Losing Game or Trojan Horse? War as a Suppression Tool, 6
So welcome as well to the age where people allowed suppressives to achieve an unprecedented power to turn their fellow men into potential trouble sources and thus unwittingly serve their deepest goal: everyone else in the world plainly dead…
In fact, to put such deepest goal of theirs somewhat in perspective, at this point it is apt to make a couple of remarks. It has been acutely observed that governments, not people, make wars. And it has been just as acutely observed that if the crimes that a government commits in one day were committed by an individual, that individual would be immediately shut in a prison cell, and probably even in a padded cell.
These remarks bring back to the light of our attention something we already knew. Once our eyes are reopened, another remark can at that point bring to our attention something else, something that we may not be aware of…
Such remark is that without moneypulation governments could not afford wars. In other words, without moneypulators we, our loved ones and our fellow human beings would not be doomed to deprivation, starving, misery, tragedy, butchering, massacre and destruction.
Maybe it is worth pausing one moment to consider the scope of this remark (for which we must thank G. Edward Griffin in his The Creature from Jekyll Island). And then a second moment to consider it in detail.

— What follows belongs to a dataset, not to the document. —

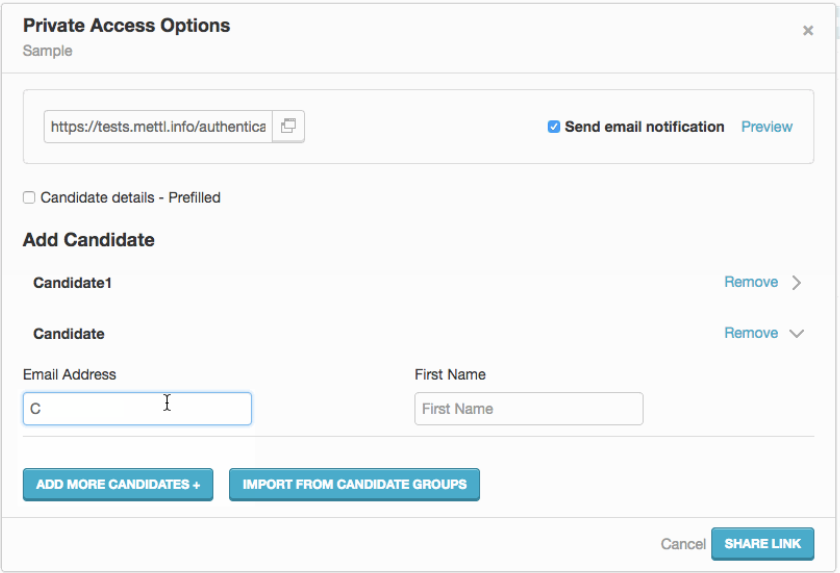Uncheck Send email notification checkbox
Viewport: 840px width, 573px height.
[x=554, y=127]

In the words of Jacopo Castellini, “Had Piedmont kept to its gold backing, it certainly couldn’t have the liquidity required to wage war on the rest of Italy and, at the same time, it couldn’t expand its public debt so much. A situation similar to that the United States find themselves in today, whom, by letting debt−money be printed without gold backing by the Federal Reserve (private), find themselves with the biggest public debt in the world and with a budget burdened by the highest military expenditure of history. A similar role to that of Piedmont at the time, in the Italian Peninsula, that is, of international policeman on behalf of third parties.”